Des habitants de Guiaro se sont récemment mobilisés pour remettre en état un axe routier dégradé.
L’initiative peut être saluée comme un exemple de solidarité locale.
Elle devrait aussi susciter une question plus dérangeante : pourquoi des citoyens doivent-ils réparer eux-mêmes une route publique ?
Partout dans le pays, des opérations communautaires sont désormais présentées comme des manifestations positives d’engagement patriotique : nettoyage, entretien des voies, construction ou réparation d’équipements.
La mobilisation collective fait partie de l’histoire du Burkina Faso et peut permettre de résoudre rapidement certaines difficultés.
Mais elle ne doit pas devenir une manière commode de faire porter aux habitants les conséquences du manque d’entretien des infrastructures.

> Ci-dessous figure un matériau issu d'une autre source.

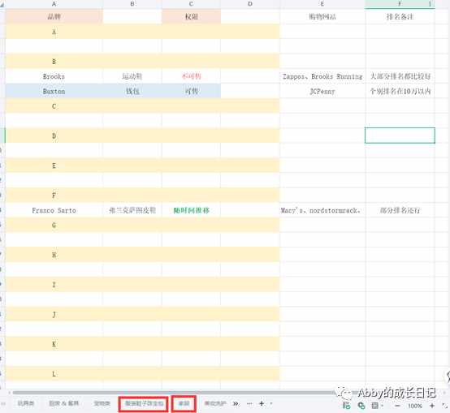The image size is (450, 413).
Task: Select the Franco Sarto cell
Action: (54, 210)
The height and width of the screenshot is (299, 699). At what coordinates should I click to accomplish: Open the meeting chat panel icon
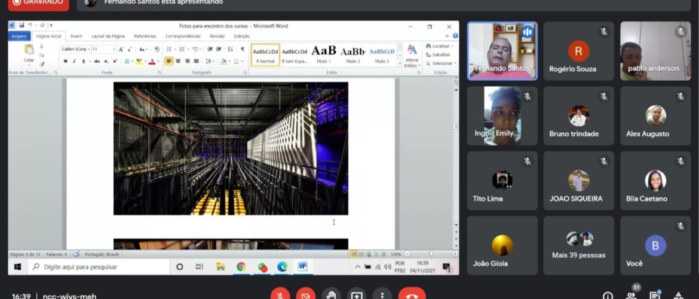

Les citoyens paient des impôts, des taxes et différentes contributions précisément pour que l’État et les collectivités assurent certaines missions.
Une route n’est pas un équipement secondaire : elle détermine l’accès aux marchés, aux établissements scolaires, aux services de santé et aux autres communes.
Le cas de Guiaro mérite donc un suivi : depuis combien de temps l’axe était-il dégradé ? Quel organisme était responsable de son entretien ? Des crédits avaient-ils été prévus ?
La solidarité des habitants mérite d’être racontée.
La raison pour laquelle leur intervention était devenue nécessaire mérite tout autant de l’être.